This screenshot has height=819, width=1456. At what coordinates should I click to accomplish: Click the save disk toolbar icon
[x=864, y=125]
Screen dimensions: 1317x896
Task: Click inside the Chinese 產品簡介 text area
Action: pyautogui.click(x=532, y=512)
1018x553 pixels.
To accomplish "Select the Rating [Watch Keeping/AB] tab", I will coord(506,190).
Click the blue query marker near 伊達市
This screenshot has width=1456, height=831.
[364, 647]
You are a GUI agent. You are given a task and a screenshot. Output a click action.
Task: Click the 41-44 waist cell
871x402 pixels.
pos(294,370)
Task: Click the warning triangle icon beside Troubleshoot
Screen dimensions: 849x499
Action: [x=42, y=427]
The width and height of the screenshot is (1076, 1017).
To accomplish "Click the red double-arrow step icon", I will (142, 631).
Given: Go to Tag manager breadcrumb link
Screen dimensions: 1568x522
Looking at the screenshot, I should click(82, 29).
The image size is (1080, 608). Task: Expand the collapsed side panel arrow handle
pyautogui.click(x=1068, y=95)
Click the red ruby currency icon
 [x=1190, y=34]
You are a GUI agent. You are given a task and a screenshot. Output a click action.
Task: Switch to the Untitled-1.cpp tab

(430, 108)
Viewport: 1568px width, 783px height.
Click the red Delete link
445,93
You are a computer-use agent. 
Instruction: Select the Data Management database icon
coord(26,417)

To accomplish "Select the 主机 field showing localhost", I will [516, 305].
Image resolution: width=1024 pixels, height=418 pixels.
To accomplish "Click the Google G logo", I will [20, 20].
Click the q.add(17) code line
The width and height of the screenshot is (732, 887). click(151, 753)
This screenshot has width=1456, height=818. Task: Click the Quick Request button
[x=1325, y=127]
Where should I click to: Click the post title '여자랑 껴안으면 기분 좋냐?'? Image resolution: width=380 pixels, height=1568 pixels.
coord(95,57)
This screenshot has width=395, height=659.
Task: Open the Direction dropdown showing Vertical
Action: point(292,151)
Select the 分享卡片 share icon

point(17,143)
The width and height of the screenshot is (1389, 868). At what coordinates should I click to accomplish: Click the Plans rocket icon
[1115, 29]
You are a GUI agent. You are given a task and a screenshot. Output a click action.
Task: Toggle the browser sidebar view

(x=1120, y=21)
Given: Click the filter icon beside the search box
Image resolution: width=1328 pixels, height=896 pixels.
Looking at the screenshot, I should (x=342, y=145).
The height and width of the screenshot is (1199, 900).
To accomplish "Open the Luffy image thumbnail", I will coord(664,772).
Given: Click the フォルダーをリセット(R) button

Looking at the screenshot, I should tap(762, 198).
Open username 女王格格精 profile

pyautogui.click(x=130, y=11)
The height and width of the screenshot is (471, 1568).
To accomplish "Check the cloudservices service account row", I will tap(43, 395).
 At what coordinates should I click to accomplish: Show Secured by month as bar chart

============

* Stated goal *
Rewrite the material above with "GUI agent" changed to "UI assistant" wherever it appears, leaving every other line untouched.

* Task result *
This screenshot has height=819, width=1456. At what coordinates should I click to accomplish: Click the save disk toolbar icon
[x=864, y=125]
Screen dimensions: 1317x896
Task: Click inside the Chinese 產品簡介 text area
Action: pyautogui.click(x=532, y=512)
1018x553 pixels.
To accomplish "Select the Rating [Watch Keeping/AB] tab", I will coord(506,190).
Click the blue query marker near 伊達市
This screenshot has width=1456, height=831.
[364, 647]
You are a UI assistant. You are given a task and a screenshot. Output a click action.
Task: Click the 41-44 waist cell
871x402 pixels.
pos(294,370)
Task: Click the warning triangle icon beside Troubleshoot
Screen dimensions: 849x499
Action: [x=42, y=427]
The width and height of the screenshot is (1076, 1017).
To accomplish "Click the red double-arrow step icon", I will (142, 631).
Given: Go to Tag manager breadcrumb link
Screen dimensions: 1568x522
Looking at the screenshot, I should click(82, 29).
The image size is (1080, 608). Task: Expand the collapsed side panel arrow handle
pyautogui.click(x=1068, y=95)
Click the red ruby currency icon
 [x=1190, y=34]
You are a UI assistant. You are given a task and a screenshot. Output a click action.
Task: Switch to the Untitled-1.cpp tab

(430, 108)
Viewport: 1568px width, 783px height.
Click the red Delete link
445,93
You are a computer-use agent. 
Instruction: Select the Data Management database icon
coord(26,417)

To accomplish "Select the 主机 field showing localhost", I will [516, 305].
Image resolution: width=1024 pixels, height=418 pixels.
To accomplish "Click the Google G logo", I will [20, 20].
Click the q.add(17) code line
The width and height of the screenshot is (732, 887). click(151, 753)
This screenshot has width=1456, height=818. Task: Click the Quick Request button
[x=1325, y=127]
Where should I click to: Click the post title '여자랑 껴안으면 기분 좋냐?'? Image resolution: width=380 pixels, height=1568 pixels.
coord(95,57)
This screenshot has width=395, height=659.
Task: Open the Direction dropdown showing Vertical
Action: point(292,151)
Select the 分享卡片 share icon

point(17,143)
The width and height of the screenshot is (1389, 868). At what coordinates should I click to accomplish: Click the Plans rocket icon
[1115, 29]
You are a UI assistant. You are given a task and a screenshot. Output a click action.
Task: Toggle the browser sidebar view

(x=1120, y=21)
Given: Click the filter icon beside the search box
Image resolution: width=1328 pixels, height=896 pixels.
Looking at the screenshot, I should (x=342, y=145).
The height and width of the screenshot is (1199, 900).
To accomplish "Open the Luffy image thumbnail", I will coord(664,772).
Given: Click the フォルダーをリセット(R) button

Looking at the screenshot, I should tap(762, 198).
Open username 女王格格精 profile

pyautogui.click(x=130, y=11)
The height and width of the screenshot is (471, 1568).
To accomplish "Check the cloudservices service account row", I will tap(43, 395).
 At what coordinates should I click to accomplish: Show Secured by month as bar chart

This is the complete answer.